(Pixel coordinate grounding data)
☆ ☆ ☆ ☆

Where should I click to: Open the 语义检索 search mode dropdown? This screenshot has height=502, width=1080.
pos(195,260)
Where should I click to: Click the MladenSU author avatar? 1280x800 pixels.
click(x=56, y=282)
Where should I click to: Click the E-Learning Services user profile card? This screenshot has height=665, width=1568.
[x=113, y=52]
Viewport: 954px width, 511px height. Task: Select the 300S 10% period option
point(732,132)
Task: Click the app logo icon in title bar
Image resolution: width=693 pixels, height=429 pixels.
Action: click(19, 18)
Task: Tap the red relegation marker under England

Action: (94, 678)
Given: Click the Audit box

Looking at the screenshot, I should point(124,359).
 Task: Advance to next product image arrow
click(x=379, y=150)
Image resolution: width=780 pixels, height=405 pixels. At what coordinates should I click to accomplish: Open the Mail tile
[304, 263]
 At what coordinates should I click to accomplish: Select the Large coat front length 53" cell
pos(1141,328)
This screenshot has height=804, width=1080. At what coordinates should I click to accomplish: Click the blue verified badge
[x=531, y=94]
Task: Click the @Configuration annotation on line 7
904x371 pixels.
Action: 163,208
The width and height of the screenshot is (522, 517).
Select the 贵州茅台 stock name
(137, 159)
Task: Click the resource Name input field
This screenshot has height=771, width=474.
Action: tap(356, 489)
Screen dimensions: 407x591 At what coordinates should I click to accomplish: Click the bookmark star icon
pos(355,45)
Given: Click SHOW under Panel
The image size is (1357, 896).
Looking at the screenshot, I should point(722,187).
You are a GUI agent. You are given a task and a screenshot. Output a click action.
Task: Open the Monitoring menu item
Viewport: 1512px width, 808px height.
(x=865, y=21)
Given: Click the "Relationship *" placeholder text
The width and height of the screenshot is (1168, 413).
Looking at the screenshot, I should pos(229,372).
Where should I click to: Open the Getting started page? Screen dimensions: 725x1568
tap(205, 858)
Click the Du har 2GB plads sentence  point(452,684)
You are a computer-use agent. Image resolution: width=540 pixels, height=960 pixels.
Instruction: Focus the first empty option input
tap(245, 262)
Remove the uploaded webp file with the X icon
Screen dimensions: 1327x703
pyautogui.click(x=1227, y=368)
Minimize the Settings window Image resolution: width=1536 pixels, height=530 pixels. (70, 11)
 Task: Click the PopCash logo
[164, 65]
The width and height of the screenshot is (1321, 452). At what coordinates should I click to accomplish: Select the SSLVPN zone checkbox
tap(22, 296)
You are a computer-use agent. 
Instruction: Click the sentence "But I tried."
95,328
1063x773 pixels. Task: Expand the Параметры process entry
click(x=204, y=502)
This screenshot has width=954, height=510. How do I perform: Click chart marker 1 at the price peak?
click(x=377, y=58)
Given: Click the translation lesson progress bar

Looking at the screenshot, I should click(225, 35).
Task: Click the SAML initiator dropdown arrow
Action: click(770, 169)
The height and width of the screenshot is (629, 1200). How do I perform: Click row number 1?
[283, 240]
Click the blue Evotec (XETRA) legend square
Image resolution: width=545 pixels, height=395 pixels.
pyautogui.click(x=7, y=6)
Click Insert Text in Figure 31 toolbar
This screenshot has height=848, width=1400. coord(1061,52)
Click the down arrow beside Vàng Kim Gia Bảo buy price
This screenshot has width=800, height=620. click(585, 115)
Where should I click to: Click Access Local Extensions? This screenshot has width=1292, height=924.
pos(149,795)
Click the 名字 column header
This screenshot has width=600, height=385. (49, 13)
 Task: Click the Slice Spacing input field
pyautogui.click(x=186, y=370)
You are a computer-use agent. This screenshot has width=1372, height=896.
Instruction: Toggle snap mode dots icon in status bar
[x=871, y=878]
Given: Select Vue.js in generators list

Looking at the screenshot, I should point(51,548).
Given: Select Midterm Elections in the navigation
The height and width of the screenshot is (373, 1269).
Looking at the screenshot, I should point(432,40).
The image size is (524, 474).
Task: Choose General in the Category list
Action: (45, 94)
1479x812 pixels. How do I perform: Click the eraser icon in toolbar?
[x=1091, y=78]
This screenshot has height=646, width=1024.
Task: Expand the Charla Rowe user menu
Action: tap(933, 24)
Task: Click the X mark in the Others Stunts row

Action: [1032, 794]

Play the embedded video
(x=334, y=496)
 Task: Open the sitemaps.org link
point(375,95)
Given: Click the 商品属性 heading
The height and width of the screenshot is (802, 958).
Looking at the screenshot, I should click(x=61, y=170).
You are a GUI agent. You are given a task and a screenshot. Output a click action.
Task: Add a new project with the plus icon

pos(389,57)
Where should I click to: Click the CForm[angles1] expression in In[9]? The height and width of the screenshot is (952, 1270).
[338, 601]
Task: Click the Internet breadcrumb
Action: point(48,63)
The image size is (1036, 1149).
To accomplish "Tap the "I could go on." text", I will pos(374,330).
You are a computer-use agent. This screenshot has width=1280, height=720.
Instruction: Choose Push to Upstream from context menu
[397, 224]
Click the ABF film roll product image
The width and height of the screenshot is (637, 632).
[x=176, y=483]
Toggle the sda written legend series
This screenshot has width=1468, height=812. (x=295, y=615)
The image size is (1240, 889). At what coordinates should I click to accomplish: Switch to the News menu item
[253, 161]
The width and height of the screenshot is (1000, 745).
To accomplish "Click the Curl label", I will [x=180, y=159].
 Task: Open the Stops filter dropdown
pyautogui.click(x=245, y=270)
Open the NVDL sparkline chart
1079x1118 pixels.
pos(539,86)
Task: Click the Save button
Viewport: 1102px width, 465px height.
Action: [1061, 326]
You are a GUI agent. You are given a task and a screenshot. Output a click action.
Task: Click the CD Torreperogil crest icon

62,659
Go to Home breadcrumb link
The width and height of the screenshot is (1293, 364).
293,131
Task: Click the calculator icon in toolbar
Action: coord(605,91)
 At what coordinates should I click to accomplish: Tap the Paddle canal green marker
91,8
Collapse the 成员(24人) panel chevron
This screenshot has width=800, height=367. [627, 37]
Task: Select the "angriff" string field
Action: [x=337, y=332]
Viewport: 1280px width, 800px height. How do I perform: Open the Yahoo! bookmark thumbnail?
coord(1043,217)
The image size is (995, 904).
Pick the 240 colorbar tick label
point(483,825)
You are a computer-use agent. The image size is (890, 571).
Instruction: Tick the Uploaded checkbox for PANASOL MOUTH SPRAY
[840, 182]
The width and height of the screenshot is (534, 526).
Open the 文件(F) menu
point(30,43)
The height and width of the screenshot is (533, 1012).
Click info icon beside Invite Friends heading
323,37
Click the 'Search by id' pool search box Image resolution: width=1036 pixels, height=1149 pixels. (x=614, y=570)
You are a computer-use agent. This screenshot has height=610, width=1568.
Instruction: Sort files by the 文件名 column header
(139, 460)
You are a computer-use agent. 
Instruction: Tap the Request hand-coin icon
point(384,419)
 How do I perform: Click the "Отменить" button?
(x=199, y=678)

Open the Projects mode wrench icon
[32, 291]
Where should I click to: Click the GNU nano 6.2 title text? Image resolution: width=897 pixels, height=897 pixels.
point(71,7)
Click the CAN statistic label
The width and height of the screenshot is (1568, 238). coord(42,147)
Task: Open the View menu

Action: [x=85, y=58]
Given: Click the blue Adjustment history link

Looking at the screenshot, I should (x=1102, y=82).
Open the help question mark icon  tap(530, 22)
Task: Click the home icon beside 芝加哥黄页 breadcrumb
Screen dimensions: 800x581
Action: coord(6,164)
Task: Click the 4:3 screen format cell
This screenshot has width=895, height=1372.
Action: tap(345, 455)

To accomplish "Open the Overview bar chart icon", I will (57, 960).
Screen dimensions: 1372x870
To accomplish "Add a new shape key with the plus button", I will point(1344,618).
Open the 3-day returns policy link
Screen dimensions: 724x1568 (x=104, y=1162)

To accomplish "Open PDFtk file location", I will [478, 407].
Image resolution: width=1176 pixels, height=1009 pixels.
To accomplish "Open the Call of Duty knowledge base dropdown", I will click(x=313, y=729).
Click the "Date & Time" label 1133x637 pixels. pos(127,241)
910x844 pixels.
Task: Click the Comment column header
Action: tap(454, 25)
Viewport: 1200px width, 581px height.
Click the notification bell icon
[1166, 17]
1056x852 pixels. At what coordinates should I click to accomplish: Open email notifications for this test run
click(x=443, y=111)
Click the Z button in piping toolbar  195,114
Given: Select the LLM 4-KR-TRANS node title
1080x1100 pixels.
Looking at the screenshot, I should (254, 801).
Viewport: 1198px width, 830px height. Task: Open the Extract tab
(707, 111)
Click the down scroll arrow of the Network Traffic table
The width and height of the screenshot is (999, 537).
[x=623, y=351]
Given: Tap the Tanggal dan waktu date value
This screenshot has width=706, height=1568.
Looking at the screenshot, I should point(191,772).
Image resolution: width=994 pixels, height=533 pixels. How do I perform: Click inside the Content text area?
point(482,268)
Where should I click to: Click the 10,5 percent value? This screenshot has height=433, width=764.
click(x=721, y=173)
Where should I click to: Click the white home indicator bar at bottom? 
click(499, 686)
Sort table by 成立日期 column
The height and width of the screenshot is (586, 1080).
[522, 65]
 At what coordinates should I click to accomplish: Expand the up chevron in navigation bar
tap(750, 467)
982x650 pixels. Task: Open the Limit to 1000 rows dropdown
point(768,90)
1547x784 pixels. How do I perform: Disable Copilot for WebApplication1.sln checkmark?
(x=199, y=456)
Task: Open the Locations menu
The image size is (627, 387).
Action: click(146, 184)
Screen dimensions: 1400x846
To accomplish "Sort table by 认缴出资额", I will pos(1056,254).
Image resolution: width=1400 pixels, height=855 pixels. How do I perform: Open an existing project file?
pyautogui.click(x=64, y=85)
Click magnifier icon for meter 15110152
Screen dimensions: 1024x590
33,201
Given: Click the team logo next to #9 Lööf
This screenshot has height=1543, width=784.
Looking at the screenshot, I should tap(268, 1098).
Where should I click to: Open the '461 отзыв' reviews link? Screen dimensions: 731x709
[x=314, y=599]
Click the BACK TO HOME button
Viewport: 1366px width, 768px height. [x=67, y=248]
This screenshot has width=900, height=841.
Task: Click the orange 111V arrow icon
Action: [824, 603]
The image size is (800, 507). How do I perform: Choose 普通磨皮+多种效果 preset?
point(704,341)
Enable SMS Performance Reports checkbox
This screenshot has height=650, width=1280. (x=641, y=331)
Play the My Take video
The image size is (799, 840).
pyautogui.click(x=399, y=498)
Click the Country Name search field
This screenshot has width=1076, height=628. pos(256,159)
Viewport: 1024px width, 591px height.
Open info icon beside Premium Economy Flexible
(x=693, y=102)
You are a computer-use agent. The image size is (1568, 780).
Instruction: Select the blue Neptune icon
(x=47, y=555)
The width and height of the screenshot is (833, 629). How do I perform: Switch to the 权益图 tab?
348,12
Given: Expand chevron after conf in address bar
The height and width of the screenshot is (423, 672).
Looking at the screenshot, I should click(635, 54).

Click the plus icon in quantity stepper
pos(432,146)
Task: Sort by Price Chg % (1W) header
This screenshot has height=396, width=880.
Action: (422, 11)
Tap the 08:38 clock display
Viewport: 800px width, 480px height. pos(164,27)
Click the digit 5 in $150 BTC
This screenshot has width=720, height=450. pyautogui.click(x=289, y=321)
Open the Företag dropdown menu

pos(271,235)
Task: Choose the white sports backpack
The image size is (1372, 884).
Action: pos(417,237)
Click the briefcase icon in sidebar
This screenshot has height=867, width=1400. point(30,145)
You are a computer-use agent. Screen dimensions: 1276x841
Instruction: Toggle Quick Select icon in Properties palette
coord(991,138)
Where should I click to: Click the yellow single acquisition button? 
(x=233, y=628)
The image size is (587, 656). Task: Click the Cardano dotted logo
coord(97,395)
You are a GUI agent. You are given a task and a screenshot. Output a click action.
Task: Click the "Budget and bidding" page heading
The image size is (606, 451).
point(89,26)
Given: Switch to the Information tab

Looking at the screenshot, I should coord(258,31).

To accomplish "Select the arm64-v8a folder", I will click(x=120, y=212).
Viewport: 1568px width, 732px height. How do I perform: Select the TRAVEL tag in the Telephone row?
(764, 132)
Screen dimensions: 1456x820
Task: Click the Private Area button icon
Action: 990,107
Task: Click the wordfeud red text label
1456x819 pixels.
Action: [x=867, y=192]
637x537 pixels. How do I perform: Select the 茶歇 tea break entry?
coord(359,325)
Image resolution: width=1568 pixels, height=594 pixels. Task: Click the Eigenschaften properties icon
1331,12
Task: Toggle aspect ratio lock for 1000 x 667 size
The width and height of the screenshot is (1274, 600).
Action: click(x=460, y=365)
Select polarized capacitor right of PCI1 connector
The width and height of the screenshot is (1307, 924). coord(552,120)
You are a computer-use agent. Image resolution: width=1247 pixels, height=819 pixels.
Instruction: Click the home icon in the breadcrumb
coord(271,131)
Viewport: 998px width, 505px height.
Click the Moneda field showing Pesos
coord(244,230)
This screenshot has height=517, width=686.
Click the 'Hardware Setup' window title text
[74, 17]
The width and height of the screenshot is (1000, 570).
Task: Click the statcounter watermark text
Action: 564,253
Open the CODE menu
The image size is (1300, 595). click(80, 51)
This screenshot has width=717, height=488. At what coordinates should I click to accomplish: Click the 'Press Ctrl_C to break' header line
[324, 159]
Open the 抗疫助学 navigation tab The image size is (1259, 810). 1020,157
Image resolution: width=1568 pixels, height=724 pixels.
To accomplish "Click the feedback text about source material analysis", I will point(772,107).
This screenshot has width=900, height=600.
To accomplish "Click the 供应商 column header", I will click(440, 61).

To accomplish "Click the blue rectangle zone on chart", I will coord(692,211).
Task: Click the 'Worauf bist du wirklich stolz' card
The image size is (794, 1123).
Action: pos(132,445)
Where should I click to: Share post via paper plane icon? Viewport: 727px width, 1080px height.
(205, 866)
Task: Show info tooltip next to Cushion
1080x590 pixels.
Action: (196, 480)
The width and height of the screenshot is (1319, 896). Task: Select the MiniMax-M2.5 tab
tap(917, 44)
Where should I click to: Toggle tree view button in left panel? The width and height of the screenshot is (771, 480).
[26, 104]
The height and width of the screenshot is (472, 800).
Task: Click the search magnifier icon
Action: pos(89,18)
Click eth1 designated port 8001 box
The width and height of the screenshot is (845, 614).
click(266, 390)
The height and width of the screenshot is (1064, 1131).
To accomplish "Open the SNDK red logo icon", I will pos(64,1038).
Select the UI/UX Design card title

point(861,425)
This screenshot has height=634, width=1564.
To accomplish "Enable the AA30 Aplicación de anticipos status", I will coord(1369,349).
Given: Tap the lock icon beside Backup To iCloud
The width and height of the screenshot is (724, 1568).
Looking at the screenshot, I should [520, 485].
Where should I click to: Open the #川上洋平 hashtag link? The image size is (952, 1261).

☆ ☆ ☆ ☆

Please print exactly what appears from the first line of the data through the line with "Given: Click SHOW under Panel", including both of those lines and nothing past them.

• [Result for this exercise]
Where should I click to: Open the 语义检索 search mode dropdown? This screenshot has height=502, width=1080.
pos(195,260)
Where should I click to: Click the MladenSU author avatar? 1280x800 pixels.
click(x=56, y=282)
Where should I click to: Click the E-Learning Services user profile card? This screenshot has height=665, width=1568.
[x=113, y=52]
Viewport: 954px width, 511px height. Task: Select the 300S 10% period option
point(732,132)
Task: Click the app logo icon in title bar
Image resolution: width=693 pixels, height=429 pixels.
Action: click(19, 18)
Task: Tap the red relegation marker under England

Action: (94, 678)
Given: Click the Audit box

Looking at the screenshot, I should point(124,359).
 Task: Advance to next product image arrow
click(x=379, y=150)
Image resolution: width=780 pixels, height=405 pixels. At what coordinates should I click to accomplish: Open the Mail tile
[304, 263]
 At what coordinates should I click to accomplish: Select the Large coat front length 53" cell
pos(1141,328)
This screenshot has height=804, width=1080. At what coordinates should I click to accomplish: Click the blue verified badge
[x=531, y=94]
Task: Click the @Configuration annotation on line 7
904x371 pixels.
Action: 163,208
The width and height of the screenshot is (522, 517).
Select the 贵州茅台 stock name
(137, 159)
Task: Click the resource Name input field
This screenshot has height=771, width=474.
Action: tap(356, 489)
Screen dimensions: 407x591 At what coordinates should I click to accomplish: Click the bookmark star icon
pos(355,45)
Given: Click SHOW under Panel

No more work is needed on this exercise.